**THE DATA**.
╭──
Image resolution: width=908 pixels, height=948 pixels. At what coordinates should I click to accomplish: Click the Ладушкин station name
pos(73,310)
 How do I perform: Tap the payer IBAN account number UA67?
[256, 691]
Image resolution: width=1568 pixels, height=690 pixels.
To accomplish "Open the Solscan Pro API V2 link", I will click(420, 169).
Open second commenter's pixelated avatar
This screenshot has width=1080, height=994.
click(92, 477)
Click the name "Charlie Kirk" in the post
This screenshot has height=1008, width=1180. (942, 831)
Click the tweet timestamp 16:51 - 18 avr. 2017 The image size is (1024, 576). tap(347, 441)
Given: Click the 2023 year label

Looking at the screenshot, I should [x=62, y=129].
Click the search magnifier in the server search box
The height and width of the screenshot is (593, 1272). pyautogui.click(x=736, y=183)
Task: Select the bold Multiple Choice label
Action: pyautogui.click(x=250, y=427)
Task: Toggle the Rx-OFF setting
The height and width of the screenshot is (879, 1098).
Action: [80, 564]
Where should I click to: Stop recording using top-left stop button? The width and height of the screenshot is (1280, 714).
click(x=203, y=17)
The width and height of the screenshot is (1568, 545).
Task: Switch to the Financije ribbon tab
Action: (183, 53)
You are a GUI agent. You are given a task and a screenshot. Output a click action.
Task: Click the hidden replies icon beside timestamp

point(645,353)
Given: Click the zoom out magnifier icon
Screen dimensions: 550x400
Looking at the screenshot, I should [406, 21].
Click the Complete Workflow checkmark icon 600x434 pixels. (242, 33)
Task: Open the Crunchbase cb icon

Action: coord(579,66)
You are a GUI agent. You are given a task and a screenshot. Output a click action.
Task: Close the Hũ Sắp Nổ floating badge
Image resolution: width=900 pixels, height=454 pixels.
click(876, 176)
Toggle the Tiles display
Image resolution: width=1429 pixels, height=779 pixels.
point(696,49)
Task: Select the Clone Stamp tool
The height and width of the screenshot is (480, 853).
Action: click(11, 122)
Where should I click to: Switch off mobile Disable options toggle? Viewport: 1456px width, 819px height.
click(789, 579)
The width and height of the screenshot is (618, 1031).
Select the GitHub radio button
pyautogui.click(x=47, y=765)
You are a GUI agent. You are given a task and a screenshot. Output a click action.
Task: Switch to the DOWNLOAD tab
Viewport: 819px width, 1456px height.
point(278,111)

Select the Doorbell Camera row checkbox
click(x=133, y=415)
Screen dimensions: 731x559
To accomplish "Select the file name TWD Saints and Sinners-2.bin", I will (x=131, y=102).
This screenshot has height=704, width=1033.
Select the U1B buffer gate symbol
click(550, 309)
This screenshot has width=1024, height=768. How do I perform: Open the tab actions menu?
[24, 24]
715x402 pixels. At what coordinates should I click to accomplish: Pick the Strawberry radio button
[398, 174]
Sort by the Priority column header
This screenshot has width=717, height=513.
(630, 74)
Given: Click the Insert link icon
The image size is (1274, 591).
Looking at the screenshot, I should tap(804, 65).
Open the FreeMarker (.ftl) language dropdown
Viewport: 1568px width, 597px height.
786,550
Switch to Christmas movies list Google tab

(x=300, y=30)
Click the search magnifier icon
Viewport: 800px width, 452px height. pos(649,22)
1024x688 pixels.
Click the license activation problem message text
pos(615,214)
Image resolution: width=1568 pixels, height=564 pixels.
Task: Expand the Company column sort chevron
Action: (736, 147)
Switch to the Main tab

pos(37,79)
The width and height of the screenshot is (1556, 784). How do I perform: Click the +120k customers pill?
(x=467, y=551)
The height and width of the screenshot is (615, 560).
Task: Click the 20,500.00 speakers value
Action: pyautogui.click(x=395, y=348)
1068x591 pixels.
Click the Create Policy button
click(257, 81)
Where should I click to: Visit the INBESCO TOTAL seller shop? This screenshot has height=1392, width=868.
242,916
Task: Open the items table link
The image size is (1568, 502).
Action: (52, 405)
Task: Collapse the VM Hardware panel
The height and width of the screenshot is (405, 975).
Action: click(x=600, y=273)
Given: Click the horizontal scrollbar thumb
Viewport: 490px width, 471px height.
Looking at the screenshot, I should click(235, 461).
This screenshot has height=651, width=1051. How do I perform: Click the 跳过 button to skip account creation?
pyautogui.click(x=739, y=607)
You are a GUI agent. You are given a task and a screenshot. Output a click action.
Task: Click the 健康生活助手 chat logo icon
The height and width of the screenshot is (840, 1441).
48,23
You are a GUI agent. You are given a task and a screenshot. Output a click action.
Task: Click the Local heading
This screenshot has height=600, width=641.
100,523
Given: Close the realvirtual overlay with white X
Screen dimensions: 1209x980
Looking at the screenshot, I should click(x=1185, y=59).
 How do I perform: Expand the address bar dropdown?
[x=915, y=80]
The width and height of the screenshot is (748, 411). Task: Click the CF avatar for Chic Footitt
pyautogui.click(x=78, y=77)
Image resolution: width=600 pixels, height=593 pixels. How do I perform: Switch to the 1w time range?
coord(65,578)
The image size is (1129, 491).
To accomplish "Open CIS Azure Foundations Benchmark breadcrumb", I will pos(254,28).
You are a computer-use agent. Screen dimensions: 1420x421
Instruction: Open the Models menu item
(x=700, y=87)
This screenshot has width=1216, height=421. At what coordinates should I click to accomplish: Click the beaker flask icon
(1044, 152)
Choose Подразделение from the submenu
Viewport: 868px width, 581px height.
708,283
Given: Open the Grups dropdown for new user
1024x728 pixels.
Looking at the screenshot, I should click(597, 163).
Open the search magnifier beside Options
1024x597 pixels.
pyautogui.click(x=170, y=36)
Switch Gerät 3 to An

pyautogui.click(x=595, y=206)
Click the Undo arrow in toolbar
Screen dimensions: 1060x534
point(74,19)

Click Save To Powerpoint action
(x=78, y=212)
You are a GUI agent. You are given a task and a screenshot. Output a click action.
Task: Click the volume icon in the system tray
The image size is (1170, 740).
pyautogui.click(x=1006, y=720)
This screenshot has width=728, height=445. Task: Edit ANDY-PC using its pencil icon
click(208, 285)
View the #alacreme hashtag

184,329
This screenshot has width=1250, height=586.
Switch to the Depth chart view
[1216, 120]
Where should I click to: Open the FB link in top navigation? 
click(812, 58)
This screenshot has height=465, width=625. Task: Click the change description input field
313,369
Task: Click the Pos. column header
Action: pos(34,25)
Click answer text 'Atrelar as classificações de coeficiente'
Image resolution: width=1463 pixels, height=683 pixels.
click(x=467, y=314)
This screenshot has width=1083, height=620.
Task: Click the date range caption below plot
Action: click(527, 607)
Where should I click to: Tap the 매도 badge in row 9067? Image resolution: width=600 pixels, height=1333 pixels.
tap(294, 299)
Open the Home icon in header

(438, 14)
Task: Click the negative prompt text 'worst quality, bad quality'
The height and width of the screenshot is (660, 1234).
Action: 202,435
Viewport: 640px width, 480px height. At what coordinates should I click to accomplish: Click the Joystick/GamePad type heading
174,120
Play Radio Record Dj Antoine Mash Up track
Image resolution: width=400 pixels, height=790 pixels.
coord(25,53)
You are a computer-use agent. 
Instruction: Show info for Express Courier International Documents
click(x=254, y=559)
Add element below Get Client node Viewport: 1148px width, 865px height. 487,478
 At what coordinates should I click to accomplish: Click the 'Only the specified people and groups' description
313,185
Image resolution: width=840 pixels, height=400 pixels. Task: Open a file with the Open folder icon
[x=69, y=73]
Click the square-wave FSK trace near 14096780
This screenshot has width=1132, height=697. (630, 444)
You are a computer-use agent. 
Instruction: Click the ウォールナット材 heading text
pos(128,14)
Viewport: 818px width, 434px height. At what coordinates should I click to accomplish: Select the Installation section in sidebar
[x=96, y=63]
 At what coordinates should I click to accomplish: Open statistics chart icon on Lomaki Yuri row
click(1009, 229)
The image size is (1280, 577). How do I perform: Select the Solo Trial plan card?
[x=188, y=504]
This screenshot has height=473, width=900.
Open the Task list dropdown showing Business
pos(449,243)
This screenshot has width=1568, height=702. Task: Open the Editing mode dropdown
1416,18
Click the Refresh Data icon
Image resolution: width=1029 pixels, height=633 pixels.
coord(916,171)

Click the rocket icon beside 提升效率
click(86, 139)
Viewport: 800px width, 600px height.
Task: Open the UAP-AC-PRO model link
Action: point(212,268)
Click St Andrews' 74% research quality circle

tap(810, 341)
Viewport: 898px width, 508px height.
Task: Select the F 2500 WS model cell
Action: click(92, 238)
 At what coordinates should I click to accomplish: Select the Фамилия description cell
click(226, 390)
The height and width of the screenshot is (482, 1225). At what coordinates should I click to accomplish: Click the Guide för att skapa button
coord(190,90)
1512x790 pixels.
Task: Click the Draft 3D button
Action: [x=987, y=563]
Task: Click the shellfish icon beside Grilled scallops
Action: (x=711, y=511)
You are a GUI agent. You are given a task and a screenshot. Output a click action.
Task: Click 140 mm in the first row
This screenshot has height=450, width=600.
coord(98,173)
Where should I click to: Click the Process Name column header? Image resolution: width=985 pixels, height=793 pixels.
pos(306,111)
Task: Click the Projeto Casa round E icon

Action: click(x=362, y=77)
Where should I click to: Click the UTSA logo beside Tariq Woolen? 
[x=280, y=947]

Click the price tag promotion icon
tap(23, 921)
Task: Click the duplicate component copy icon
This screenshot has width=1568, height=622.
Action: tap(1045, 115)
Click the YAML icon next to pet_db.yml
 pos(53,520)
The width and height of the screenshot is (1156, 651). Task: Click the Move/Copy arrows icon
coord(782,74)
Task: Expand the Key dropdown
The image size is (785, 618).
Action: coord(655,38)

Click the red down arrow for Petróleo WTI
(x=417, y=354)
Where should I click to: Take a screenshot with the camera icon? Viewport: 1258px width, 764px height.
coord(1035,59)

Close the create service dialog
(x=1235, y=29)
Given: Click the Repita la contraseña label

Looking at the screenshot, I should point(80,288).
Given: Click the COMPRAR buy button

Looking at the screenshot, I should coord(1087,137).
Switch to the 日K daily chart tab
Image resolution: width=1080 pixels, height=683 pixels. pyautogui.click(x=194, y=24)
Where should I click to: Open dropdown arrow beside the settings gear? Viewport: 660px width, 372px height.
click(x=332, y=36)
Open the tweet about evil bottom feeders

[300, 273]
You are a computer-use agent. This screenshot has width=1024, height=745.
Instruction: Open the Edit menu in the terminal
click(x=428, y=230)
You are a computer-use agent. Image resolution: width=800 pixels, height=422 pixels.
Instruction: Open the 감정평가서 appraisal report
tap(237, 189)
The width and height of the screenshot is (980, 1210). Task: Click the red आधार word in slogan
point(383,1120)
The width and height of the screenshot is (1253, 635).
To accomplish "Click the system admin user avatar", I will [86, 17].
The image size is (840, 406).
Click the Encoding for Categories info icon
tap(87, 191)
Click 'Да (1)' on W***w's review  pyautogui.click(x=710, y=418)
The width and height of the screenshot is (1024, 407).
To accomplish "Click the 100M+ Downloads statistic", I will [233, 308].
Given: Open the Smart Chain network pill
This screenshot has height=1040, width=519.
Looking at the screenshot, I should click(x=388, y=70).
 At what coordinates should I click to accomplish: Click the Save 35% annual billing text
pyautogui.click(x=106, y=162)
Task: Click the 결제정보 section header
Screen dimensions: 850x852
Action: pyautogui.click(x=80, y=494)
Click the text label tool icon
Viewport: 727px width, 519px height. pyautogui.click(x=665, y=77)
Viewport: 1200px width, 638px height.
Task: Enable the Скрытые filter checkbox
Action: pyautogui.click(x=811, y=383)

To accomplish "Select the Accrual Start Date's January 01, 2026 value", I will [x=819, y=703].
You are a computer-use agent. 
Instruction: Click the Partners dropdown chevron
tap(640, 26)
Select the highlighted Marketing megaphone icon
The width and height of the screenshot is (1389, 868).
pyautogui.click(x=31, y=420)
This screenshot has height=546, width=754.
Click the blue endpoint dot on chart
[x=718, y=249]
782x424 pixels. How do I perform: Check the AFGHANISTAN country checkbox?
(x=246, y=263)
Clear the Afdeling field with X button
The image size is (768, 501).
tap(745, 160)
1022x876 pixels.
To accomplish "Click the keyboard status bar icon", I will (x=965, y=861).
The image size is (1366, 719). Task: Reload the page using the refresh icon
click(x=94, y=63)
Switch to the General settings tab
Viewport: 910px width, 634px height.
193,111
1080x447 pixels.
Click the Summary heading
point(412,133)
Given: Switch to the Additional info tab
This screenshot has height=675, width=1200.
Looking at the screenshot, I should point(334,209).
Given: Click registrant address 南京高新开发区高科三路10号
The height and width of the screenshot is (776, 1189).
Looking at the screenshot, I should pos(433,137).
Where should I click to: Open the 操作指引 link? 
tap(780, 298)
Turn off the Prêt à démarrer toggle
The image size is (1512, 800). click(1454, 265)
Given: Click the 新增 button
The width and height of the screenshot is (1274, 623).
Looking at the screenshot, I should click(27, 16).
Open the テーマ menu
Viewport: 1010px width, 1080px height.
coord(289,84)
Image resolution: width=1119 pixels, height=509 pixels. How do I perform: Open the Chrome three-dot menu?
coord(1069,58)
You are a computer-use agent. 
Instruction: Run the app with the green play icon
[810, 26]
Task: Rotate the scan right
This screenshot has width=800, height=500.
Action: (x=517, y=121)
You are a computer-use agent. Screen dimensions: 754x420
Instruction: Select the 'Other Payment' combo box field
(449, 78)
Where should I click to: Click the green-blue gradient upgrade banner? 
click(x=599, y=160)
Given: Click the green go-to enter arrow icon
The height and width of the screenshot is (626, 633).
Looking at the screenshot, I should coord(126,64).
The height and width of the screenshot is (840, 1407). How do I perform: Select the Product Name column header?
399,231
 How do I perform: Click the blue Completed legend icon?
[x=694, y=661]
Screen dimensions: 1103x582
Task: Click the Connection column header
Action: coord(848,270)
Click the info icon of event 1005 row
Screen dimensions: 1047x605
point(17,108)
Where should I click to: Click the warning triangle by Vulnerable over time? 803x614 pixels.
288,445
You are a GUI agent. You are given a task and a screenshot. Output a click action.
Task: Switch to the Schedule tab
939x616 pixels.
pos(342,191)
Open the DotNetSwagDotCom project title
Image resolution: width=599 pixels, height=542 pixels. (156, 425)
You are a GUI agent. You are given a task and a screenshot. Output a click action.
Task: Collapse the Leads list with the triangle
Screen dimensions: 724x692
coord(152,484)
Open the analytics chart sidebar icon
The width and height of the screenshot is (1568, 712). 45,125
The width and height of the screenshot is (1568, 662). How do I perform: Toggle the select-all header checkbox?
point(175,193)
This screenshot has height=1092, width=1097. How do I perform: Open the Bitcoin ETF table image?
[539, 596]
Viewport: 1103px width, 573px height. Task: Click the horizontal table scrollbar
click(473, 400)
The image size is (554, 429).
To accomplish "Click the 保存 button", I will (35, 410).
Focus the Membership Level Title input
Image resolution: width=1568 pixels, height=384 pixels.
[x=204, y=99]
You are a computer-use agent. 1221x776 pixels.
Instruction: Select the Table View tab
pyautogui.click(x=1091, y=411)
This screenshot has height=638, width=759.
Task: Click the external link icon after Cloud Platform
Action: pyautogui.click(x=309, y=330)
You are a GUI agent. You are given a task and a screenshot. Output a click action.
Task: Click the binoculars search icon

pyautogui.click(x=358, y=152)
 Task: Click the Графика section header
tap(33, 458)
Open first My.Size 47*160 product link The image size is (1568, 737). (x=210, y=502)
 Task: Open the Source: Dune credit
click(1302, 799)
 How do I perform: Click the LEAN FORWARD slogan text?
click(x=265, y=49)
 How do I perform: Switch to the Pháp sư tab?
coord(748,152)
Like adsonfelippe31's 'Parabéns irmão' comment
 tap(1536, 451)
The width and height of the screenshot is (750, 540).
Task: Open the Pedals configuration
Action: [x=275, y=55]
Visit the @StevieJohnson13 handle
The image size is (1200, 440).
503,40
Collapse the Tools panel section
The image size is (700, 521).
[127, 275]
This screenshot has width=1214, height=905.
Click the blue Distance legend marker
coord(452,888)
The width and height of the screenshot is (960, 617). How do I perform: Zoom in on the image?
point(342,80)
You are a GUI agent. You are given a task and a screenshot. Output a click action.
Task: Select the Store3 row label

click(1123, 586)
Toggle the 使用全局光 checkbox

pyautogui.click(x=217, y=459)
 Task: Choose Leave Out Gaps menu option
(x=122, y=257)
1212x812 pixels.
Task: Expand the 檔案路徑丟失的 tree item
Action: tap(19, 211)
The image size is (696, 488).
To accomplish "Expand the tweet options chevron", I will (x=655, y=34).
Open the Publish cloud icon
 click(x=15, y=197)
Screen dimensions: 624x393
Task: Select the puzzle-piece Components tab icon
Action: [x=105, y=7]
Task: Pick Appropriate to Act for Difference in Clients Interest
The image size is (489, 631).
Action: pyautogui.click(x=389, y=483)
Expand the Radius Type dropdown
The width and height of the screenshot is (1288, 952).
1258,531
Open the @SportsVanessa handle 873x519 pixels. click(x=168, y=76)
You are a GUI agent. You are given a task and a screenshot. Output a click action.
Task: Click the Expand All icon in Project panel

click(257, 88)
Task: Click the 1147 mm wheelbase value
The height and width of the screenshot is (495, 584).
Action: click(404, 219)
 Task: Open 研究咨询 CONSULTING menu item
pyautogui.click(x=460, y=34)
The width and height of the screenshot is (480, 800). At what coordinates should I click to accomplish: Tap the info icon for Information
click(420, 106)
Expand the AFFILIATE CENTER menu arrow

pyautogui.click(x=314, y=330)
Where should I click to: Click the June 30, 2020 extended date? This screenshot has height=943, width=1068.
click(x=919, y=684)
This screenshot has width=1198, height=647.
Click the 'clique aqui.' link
╰──
**TASK BRIEF**.
Copy each line of the records containing the string "handle".

**WRITTEN ANSWER**.
Visit the @StevieJohnson13 handle
Open the @SportsVanessa handle 873x519 pixels. click(x=168, y=76)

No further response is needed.